Política

Marcelo avisa Costa: “A exigência é uma sentinela que não pode dormir”

Presidente da República fez questão de lembrar ao primeiro-ministro que este início de legislatura não pode ser sinónimo de deslumbramento. António Costa descansou Marcelo: "Acho que vamos continuar a ter uma saudável convivência"

RODRIGO ANTUNES/LUSA

Dez minutos pontuados de muitos avisos. Marcelo Rebelo de Sousa recebeu, esta segunda-feira, António Costa em Belém, para os habituais cumprimentos de Natal, e não deixou o primeiro-ministro ir embora sem oferecer um “exigente”, nas palavras do próprio, caderno de encargos. E um recado que pautou todo o curto discurso: no próximo ano, não existirá margem para baixar a guarda.

Parafraseado a professora catedrática Maria de Sousa, uma “amiga”, Marcelo Rebelo de Sousa sublinhou que “a exigência é uma sentinela que não pode dormir.” O Presidente da República lembrou, a propósito, que no próximo ano o Governo terá de aprovar dois dos quatro Orçamentos do Estado desta legislatura, começará a preparar a Presidência da União Europeia, dar respostas concretas aos desafios das alterações climáticas e ainda cuidar da cimeira da CPLP.

Já depois de António Costa ter reconhecido no seu discurso que o próximo ano “será muito exigente”, Marcelo disse esperar reencontrar o primeiro-ministro em 2020 num cenário de estabilidade. “Espero, quando nos encontrarmos, inevitavelmente em circunstâncias diferentes das atuais, podermos dizer que foi um ano politicamente, economicamente, financeiramente e institucional estável. E ainda melhor se pudermos dizer que superou o ano anterior em termos de metas”.

Nessa altura, em dezembro de 2020, Marcelo já estará numa fase de pré-campanha para as presidenciais de janeiro de 2021, pelo que a referência “às circunstâncias inevitavelmente diferentes” não foi uma coincidência: historicamente, a relação institucional entre Governo e Presidente da República têm sido muito diferentes durante os segundos mandatos presidenciais.

O cachecol e aquele abraço especial

Foi precisamente essa provocação que António Costa deixou já na fase dos cumprimentos propriamente ditos.
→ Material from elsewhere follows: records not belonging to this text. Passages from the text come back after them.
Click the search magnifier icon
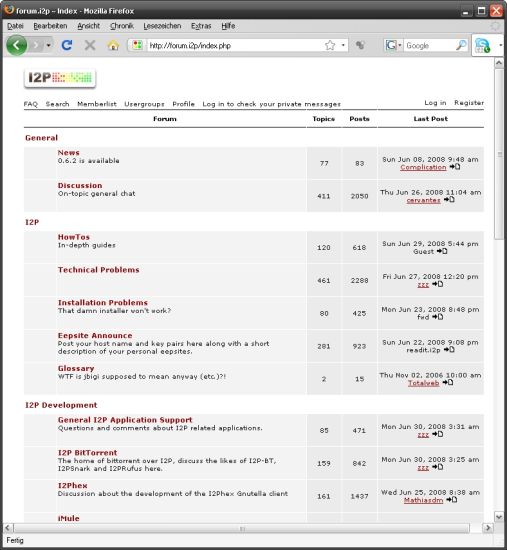 461,45
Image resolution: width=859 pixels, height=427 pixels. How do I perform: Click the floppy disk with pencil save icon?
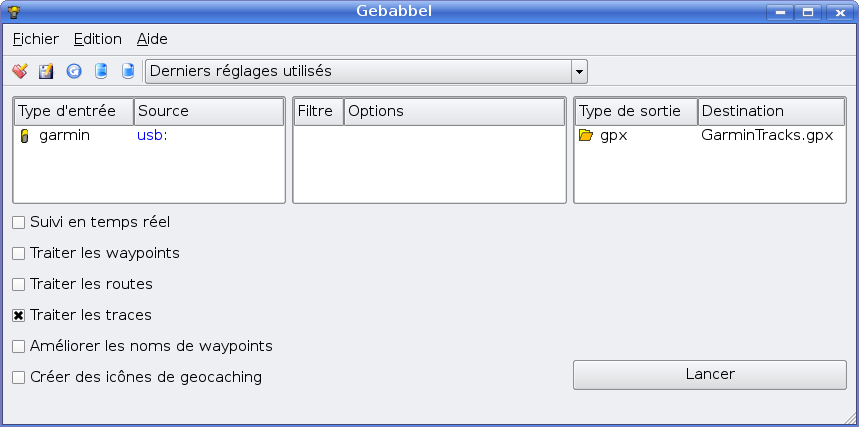point(46,71)
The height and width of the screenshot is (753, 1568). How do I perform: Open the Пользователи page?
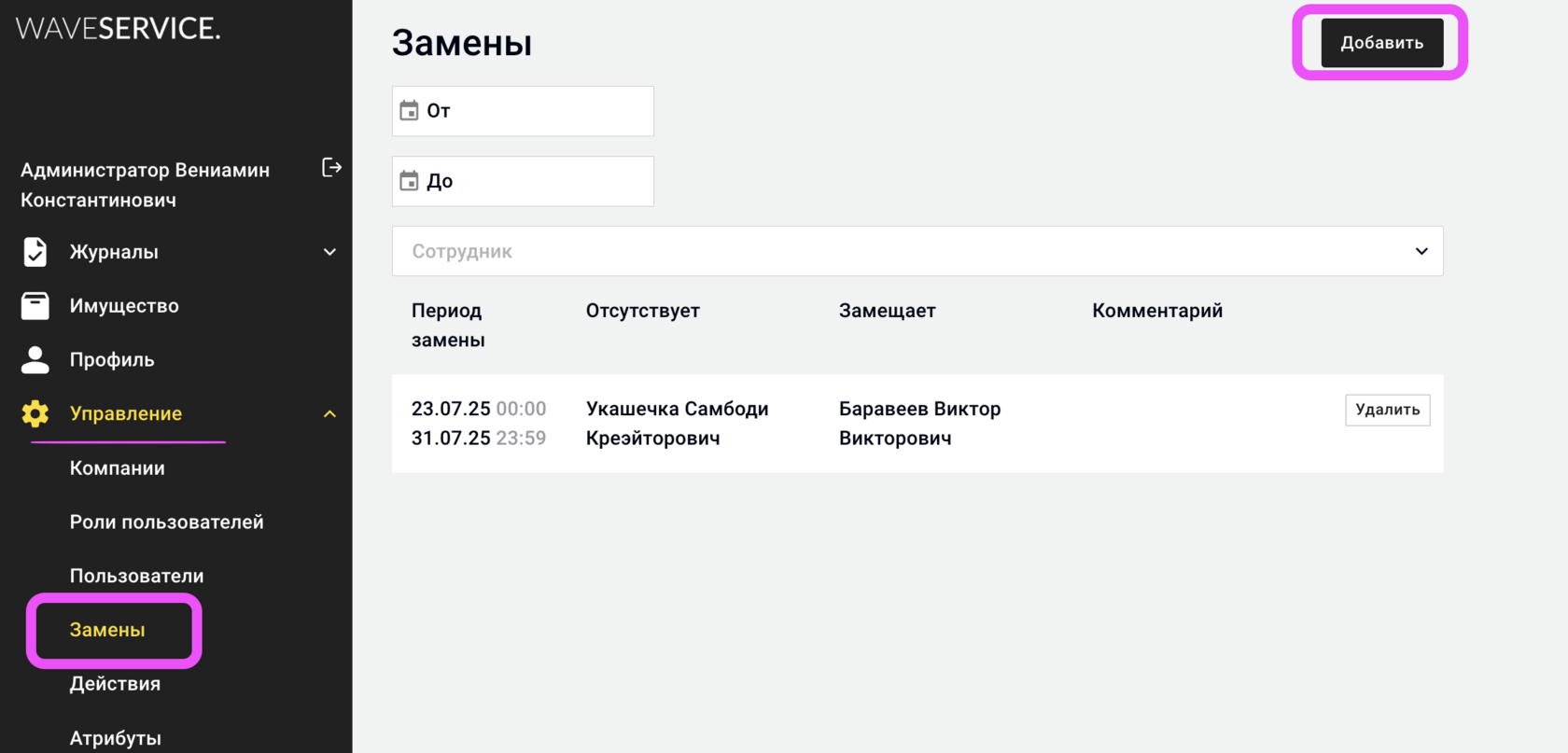pyautogui.click(x=136, y=577)
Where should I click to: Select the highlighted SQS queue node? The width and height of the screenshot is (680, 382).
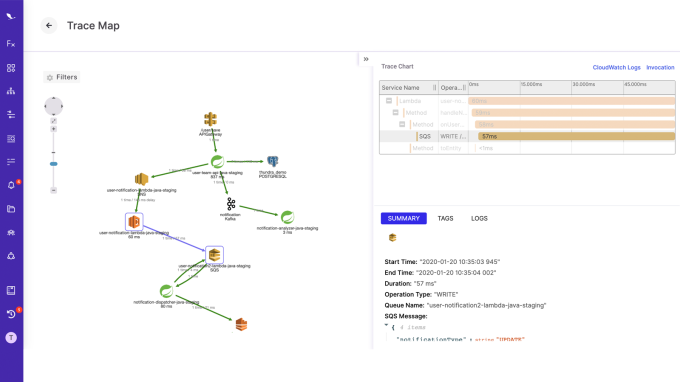tap(214, 255)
Para lançar o próximo ano desportivo - Portugal ganhou o Eur2016 no primeiro ano de mandato de Marcelo - o primeiro-ministro ofereceu um cachecol oficial da Federação Portuguesa de Futebol. E fez questão que o Presidente da República o pusesse aos ombros para a foto de família da praxe. Marcelo ainda soltou um “isto não é muito protocolar, para o ano…”. Ao que António Costa respondeu, de forma bem audível, “por ser pré-campanha já não pode ser”.
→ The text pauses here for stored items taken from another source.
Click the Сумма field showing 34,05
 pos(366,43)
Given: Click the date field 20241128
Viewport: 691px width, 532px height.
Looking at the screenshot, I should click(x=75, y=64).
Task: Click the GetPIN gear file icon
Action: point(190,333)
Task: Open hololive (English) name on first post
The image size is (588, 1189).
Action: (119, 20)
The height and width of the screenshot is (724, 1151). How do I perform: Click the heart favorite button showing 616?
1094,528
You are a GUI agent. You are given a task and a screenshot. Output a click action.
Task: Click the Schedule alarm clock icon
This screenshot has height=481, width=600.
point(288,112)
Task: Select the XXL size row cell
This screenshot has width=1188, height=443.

O primeiro-ministro, de resto, aproveitou os seus votos de boas festas para repetir as quatro grandes prioridades assumidas pelo Governo - o combate às alterações climáticas, dinâmica demográfica, a transição para a sociedade digital e o combate às desigualdades sociais - fez questão de descansar Marcelo: “Sabe com o que pode contar. O próximo ano será igual a todos os outros”, disse, antes de acrescentar que a “saudável convivência entre ambos” foi um ativo importante para o país. “E acho que vamos continuar”, antecipou um sorridente António Costa.

Terminada a cerimónia, houve mais um gesto cheio de significado político: António Costa fez questão de dar um longo e barulhento abraço a Mário Centeno, com o objetivo claro de apagar as sombras das dessintonia entre ambos. Aliás, o ministro das Finanças não deixaria o Palácio de Belém sem uma bicada de Marcelo Rebelo de Sousa, que disse ser o único chefe de Estado com o privilégio de poder cumprimentar o presidente do Eurogrupo e o ministro das Finanças. Isto depois da discussão pública entre António Costa e Centeno, com o primeiro-ministro a criticar a proposta de orçamento europeu negociada pelo seu próprio ministro. E, desta vez, o presidente do Eurogrupo ganhou.